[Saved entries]
▶

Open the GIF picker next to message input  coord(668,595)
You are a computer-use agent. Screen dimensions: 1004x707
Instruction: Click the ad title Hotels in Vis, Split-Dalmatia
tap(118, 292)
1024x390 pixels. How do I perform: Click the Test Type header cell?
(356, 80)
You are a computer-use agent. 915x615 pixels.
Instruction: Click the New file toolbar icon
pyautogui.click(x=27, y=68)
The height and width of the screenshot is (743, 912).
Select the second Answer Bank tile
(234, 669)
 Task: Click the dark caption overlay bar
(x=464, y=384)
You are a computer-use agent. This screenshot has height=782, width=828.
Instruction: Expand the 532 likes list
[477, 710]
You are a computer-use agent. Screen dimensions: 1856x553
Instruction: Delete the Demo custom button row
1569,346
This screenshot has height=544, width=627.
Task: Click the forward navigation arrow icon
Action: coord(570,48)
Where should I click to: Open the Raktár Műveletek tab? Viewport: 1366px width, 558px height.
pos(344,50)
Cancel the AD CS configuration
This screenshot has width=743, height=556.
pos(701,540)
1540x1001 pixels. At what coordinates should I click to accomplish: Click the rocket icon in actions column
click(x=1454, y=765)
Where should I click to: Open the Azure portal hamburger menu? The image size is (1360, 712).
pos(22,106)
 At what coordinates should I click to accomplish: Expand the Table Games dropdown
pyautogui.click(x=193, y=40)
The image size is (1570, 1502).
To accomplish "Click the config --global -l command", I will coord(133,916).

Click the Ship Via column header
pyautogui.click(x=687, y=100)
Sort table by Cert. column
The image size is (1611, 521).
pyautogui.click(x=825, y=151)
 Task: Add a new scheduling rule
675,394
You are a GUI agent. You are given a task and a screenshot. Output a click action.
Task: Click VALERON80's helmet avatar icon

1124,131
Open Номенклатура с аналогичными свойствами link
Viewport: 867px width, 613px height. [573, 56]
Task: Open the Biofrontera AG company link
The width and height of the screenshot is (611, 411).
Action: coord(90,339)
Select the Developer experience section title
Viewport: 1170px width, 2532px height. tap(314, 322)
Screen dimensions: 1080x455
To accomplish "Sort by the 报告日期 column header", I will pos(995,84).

◀

▶ **WORK INSTRUCTION**:
The lines to set down, exactly and with both ends included, run from the one containing "Open Номенклатура с" to the last line of the data above.

▶ **TASK OUTPUT**:
Open Номенклатура с аналогичными свойствами link
Viewport: 867px width, 613px height. [573, 56]
Task: Open the Biofrontera AG company link
The width and height of the screenshot is (611, 411).
Action: coord(90,339)
Select the Developer experience section title
Viewport: 1170px width, 2532px height. tap(314, 322)
Screen dimensions: 1080x455
To accomplish "Sort by the 报告日期 column header", I will pos(995,84).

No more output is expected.